**ASSIGNMENT**
Transcribe exactly, leaving out pictures, the lines from the one that holds "Toggle the sidebar with hamburger menu icon" through the end of the data below, including both end lines and no others.

Collected data
####################
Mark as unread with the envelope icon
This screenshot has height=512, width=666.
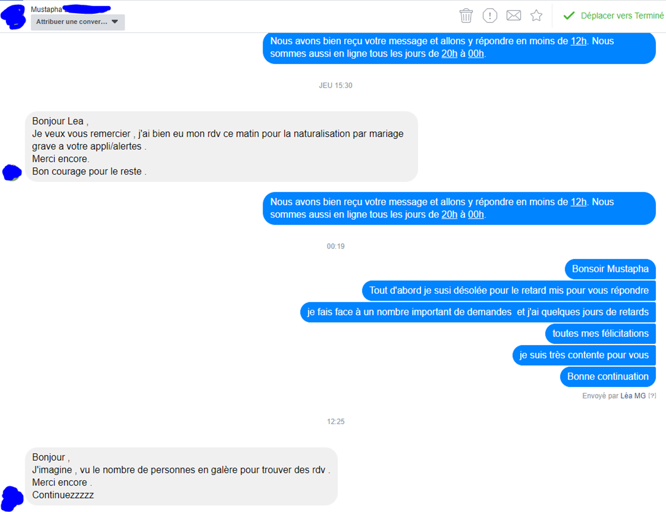(x=513, y=15)
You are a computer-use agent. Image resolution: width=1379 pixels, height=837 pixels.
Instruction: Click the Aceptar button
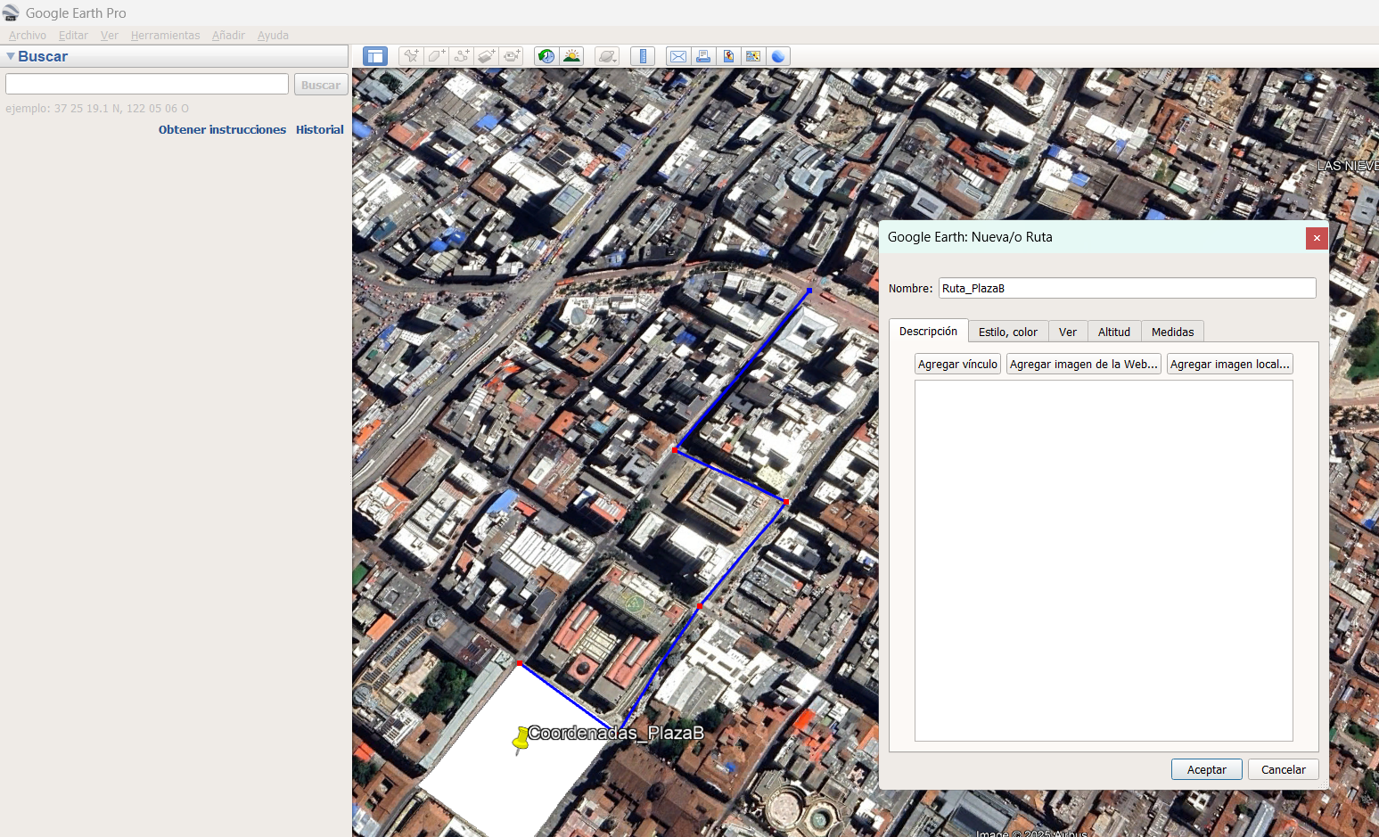pyautogui.click(x=1207, y=769)
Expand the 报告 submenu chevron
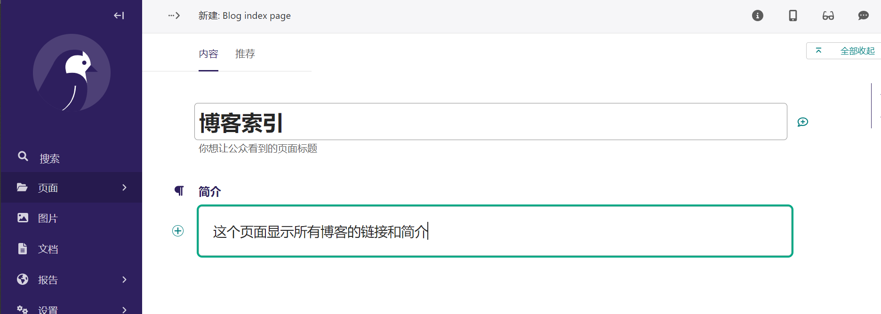Image resolution: width=881 pixels, height=314 pixels. [x=124, y=280]
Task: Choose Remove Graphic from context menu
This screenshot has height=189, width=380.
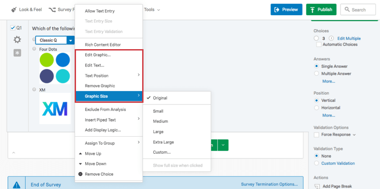Action: coord(100,86)
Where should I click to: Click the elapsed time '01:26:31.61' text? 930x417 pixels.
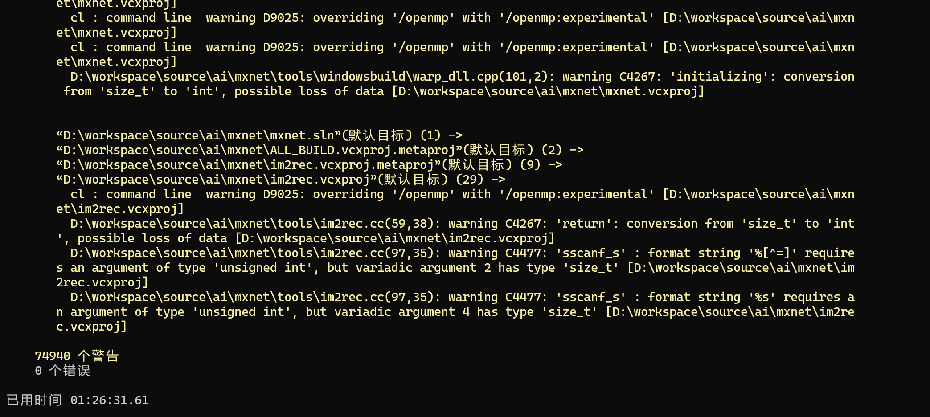click(x=110, y=400)
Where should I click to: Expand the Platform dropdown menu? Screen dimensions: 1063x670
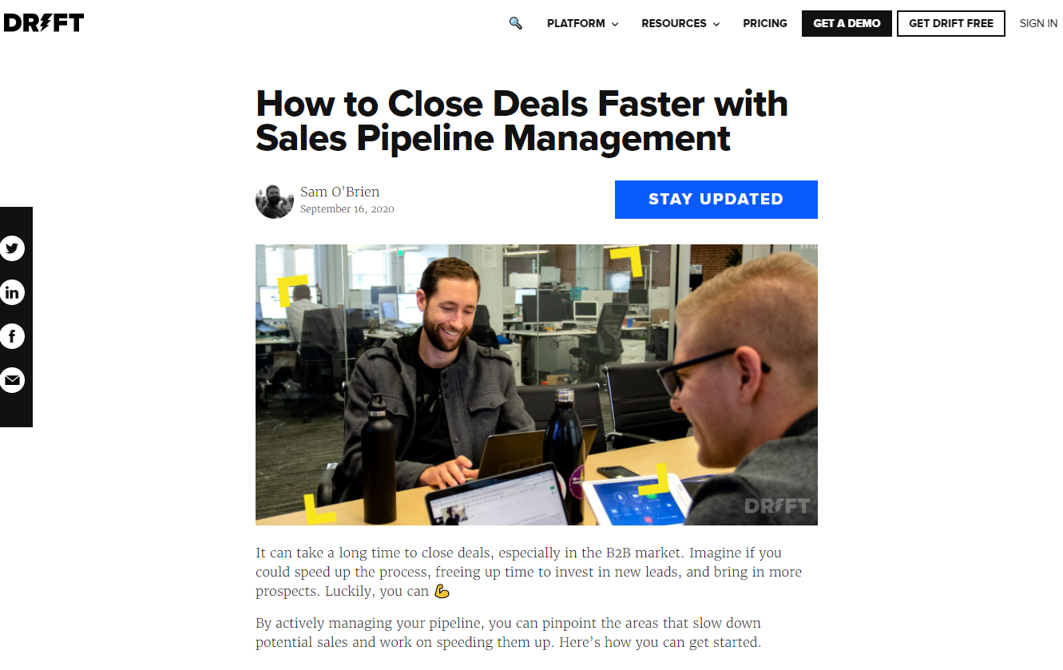pyautogui.click(x=582, y=23)
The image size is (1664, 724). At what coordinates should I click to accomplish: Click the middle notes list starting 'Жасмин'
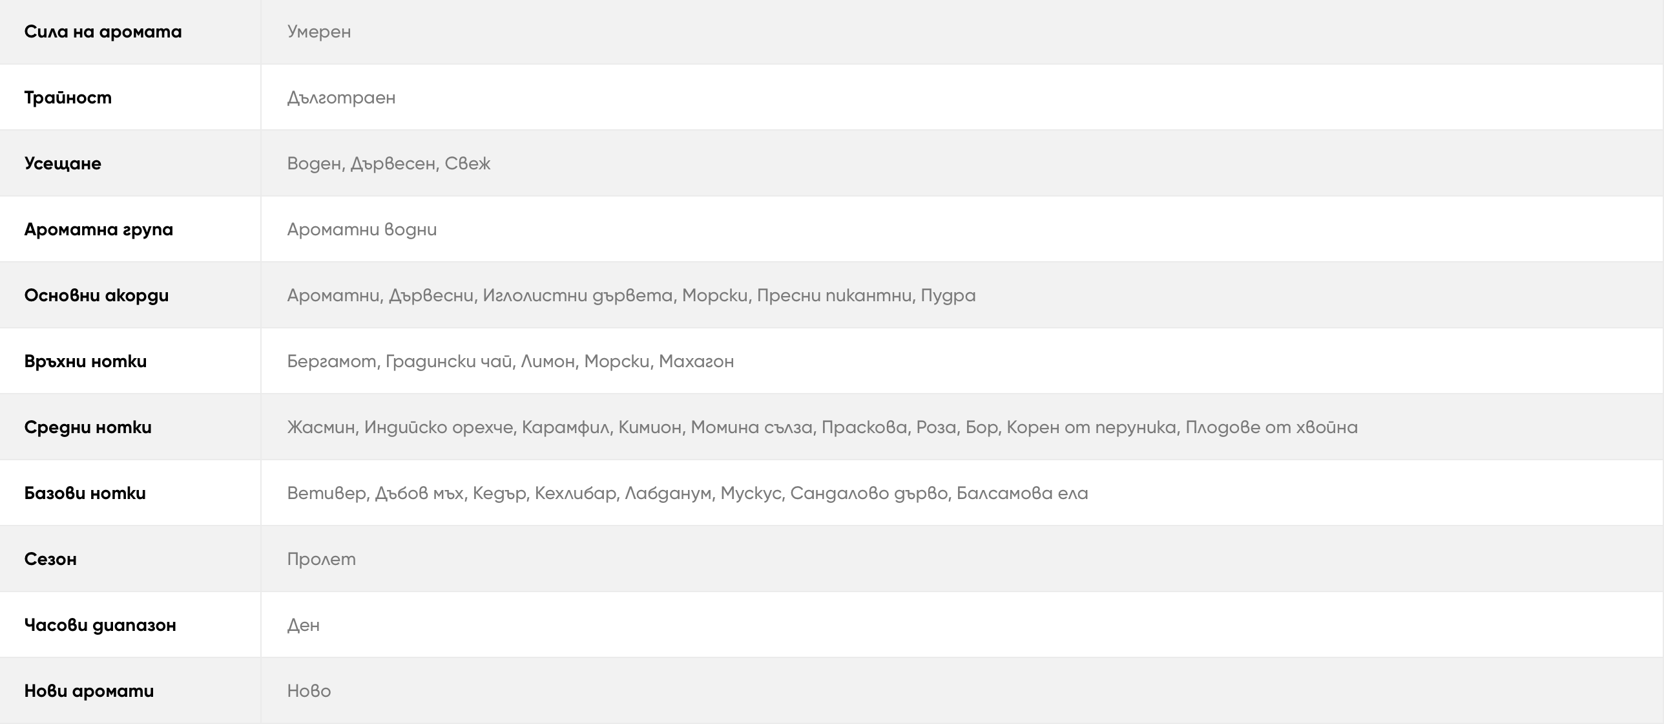(x=822, y=427)
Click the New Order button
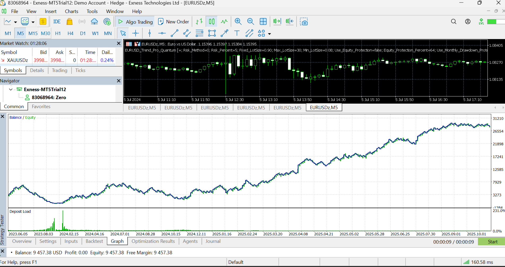 [x=174, y=22]
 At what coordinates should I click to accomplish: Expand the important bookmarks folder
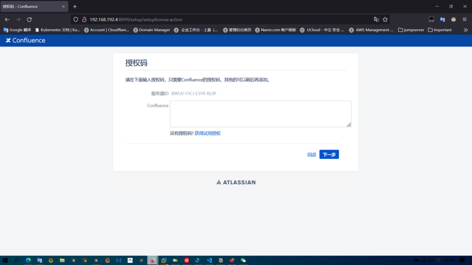coord(440,30)
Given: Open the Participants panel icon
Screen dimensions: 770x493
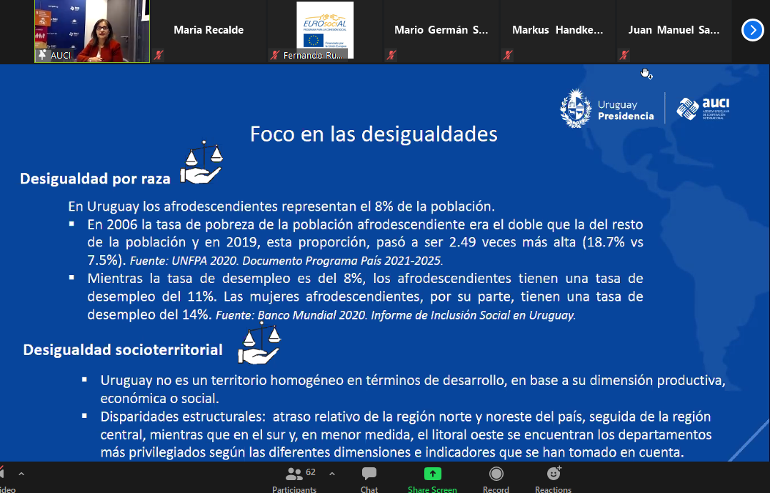Looking at the screenshot, I should pyautogui.click(x=294, y=474).
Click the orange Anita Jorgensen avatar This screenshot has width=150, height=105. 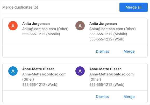[x=13, y=26]
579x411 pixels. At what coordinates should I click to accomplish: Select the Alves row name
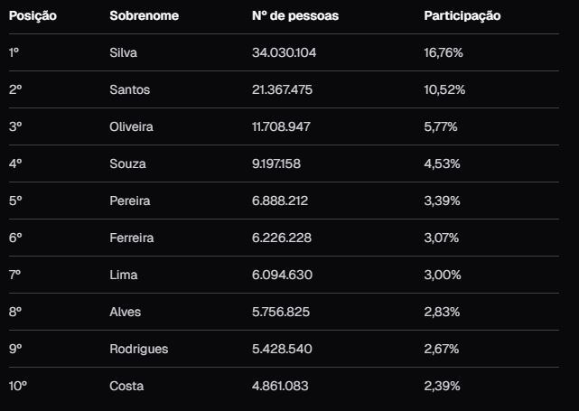click(x=125, y=313)
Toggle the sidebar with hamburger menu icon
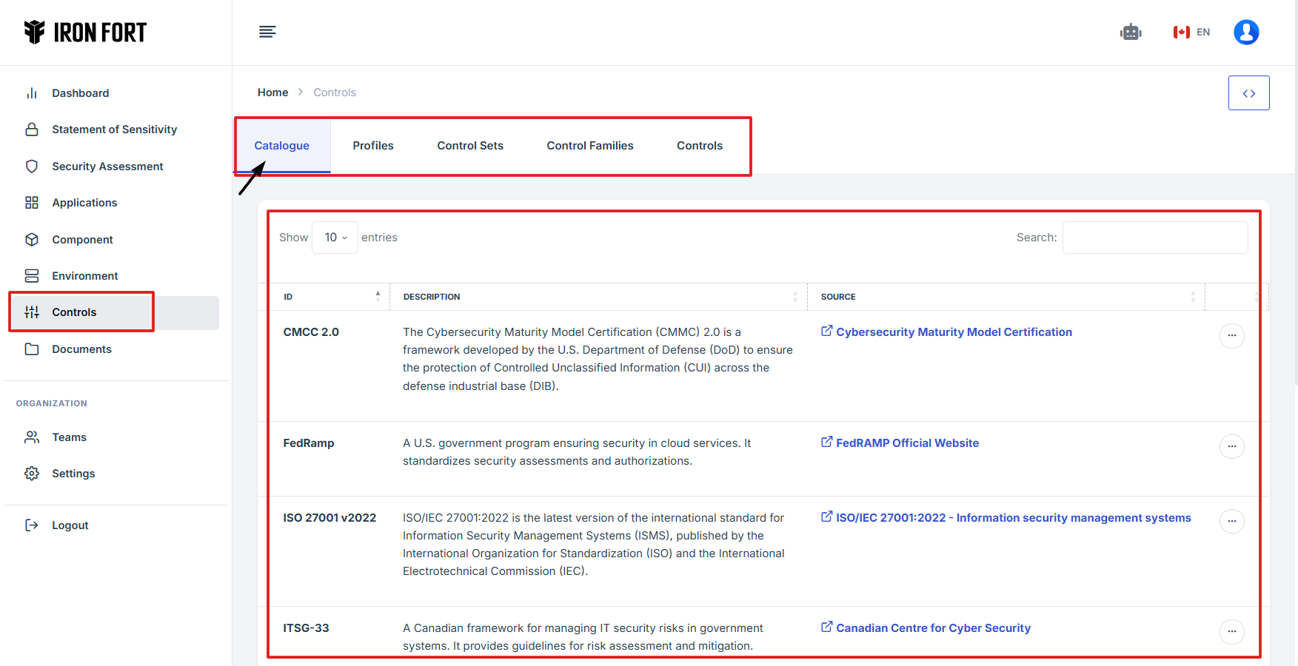This screenshot has width=1298, height=666. 267,32
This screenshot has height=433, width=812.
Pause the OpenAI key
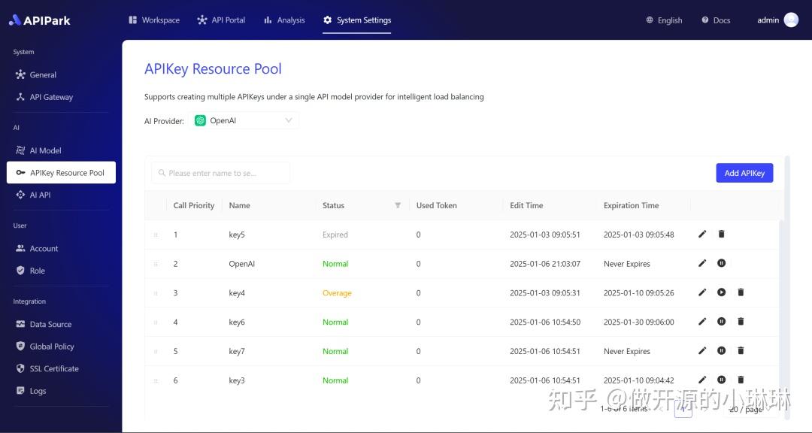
####################
**FINISHED EXERCISE**
Toggle the sidebar with hamburger menu icon
This screenshot has width=1298, height=666. 267,32
This screenshot has height=433, width=812.
Pause the OpenAI key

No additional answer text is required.